**Task to complete**
Copy every entry exactly as given, minus the images.

**Material provided**
====================

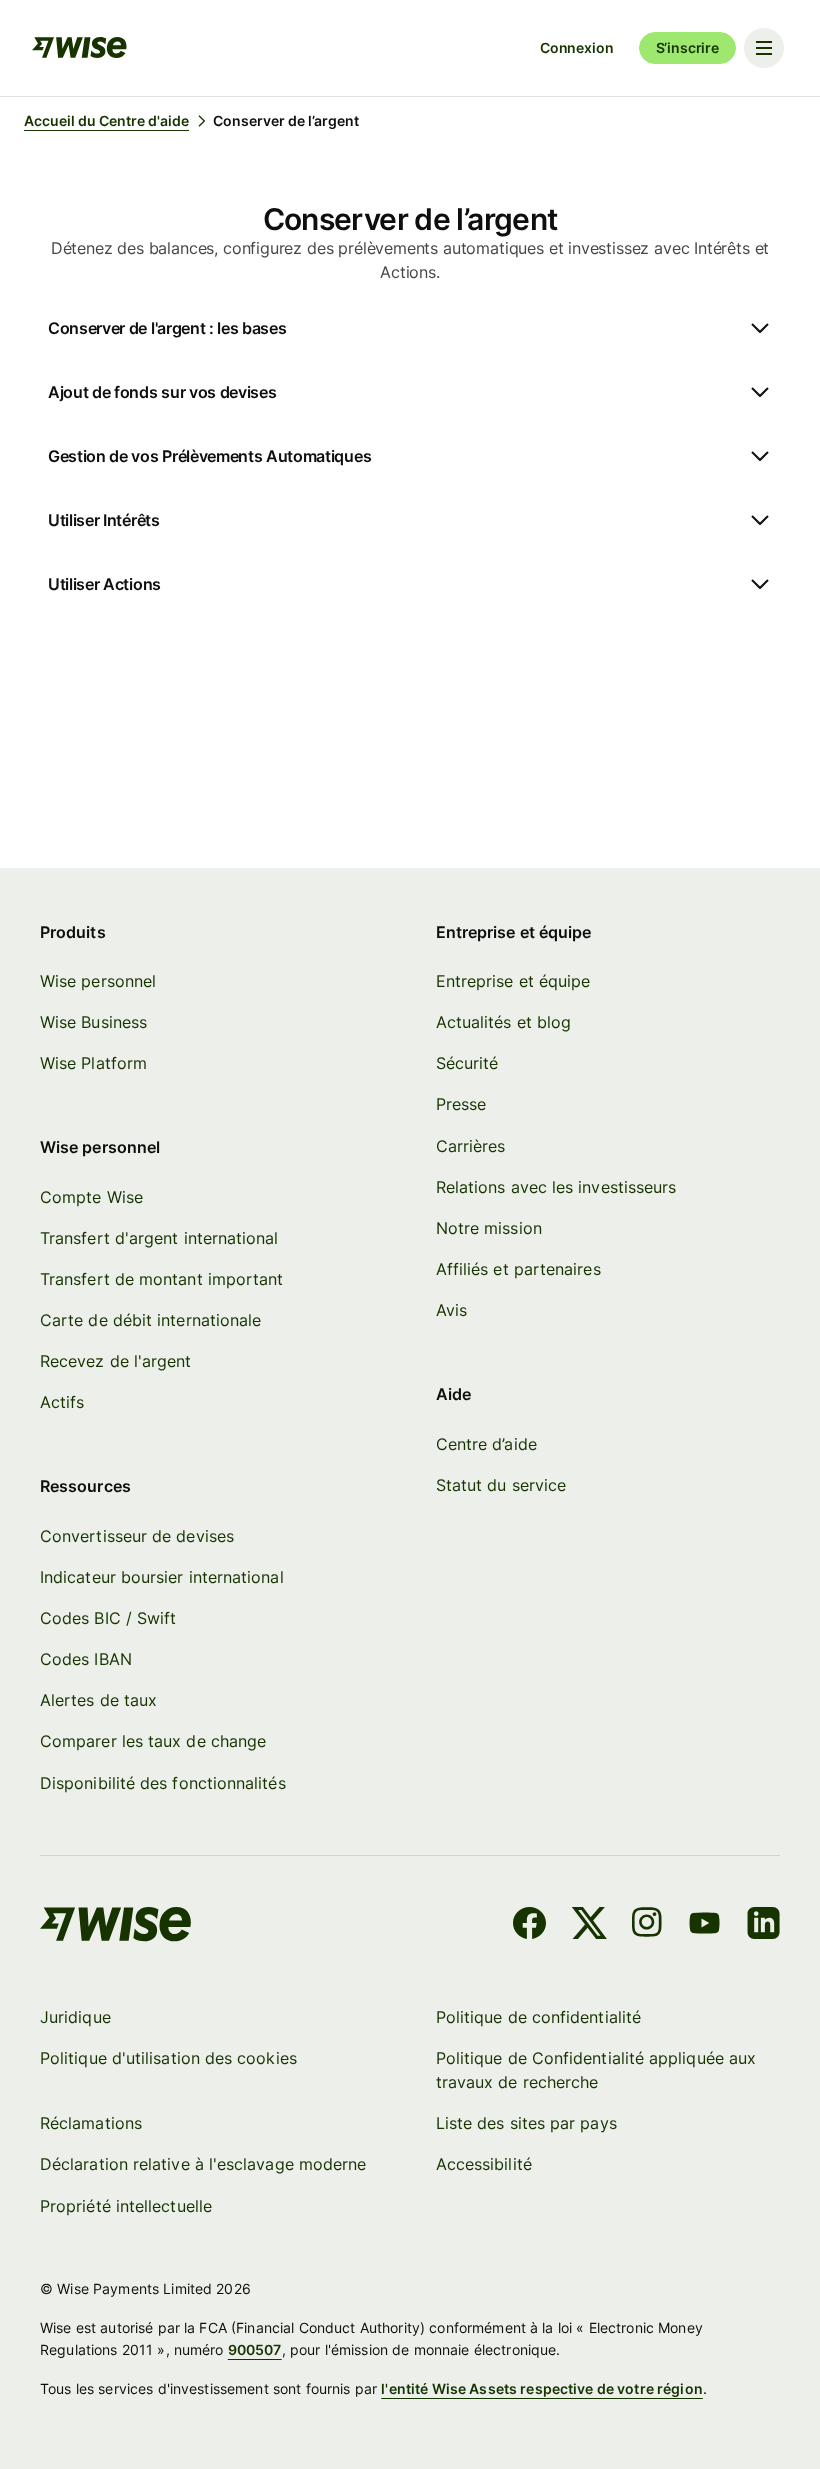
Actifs (62, 1402)
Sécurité (467, 1063)
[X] (589, 1926)
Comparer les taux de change (153, 1741)
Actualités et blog (503, 1022)
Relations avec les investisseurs (556, 1187)
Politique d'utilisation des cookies (168, 2058)
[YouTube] (704, 1926)
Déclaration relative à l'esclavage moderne (203, 2164)
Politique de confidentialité (538, 2017)
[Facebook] (529, 1926)
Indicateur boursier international (162, 1577)
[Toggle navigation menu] (764, 48)
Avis (451, 1310)
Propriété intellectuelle (126, 2206)
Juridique (75, 2017)
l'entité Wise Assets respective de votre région (542, 2388)
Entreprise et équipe (513, 981)
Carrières (471, 1146)
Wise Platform (93, 1063)
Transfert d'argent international (159, 1238)
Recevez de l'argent (116, 1361)
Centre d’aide (486, 1444)
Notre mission (489, 1228)
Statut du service (501, 1485)
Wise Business (93, 1022)
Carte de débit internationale (150, 1320)
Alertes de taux (98, 1700)
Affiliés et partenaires (518, 1269)
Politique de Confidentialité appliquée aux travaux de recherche (596, 2070)
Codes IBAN (86, 1659)
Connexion (577, 47)
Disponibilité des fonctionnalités (163, 1783)
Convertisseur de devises (137, 1536)
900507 (255, 2349)
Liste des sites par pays (526, 2123)
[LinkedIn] (763, 1926)
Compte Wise (91, 1197)
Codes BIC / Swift (108, 1618)
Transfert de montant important (161, 1279)
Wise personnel (98, 981)
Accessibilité (484, 2164)
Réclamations (91, 2123)
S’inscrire (687, 47)
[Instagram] (647, 1926)
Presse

====================

**Task output**
Actifs (62, 1402)
Sécurité (467, 1063)
[X] (589, 1926)
Comparer les taux de change (153, 1741)
Actualités et blog (503, 1022)
Relations avec les investisseurs (556, 1187)
Politique d'utilisation des cookies (168, 2058)
[YouTube] (704, 1926)
Déclaration relative à l'esclavage moderne (203, 2164)
Politique de confidentialité (538, 2017)
[Facebook] (529, 1926)
Indicateur boursier international (162, 1577)
[Toggle navigation menu] (764, 48)
Avis (451, 1310)
Propriété intellectuelle (126, 2206)
Juridique (75, 2017)
l'entité Wise Assets respective de votre région (542, 2388)
Entreprise et équipe (513, 981)
Carrières (471, 1146)
Wise Platform (93, 1063)
Transfert d'argent international (159, 1238)
Recevez de l'argent (116, 1361)
Centre d’aide (486, 1444)
Notre mission (489, 1228)
Statut du service (501, 1485)
Wise Business (93, 1022)
Carte de débit internationale (150, 1320)
Alertes de taux (98, 1700)
Affiliés et partenaires (518, 1269)
Politique de Confidentialité appliquée aux travaux de recherche (596, 2070)
Codes IBAN (86, 1659)
Connexion (577, 47)
Disponibilité des fonctionnalités (163, 1783)
Convertisseur de devises (137, 1536)
900507 (255, 2349)
Liste des sites par pays (526, 2123)
[LinkedIn] (763, 1926)
Compte Wise (91, 1197)
Codes BIC / Swift (108, 1618)
Transfert de montant important (161, 1279)
Wise personnel (98, 981)
Accessibilité (484, 2164)
Réclamations (91, 2123)
S’inscrire (687, 47)
[Instagram] (647, 1926)
Presse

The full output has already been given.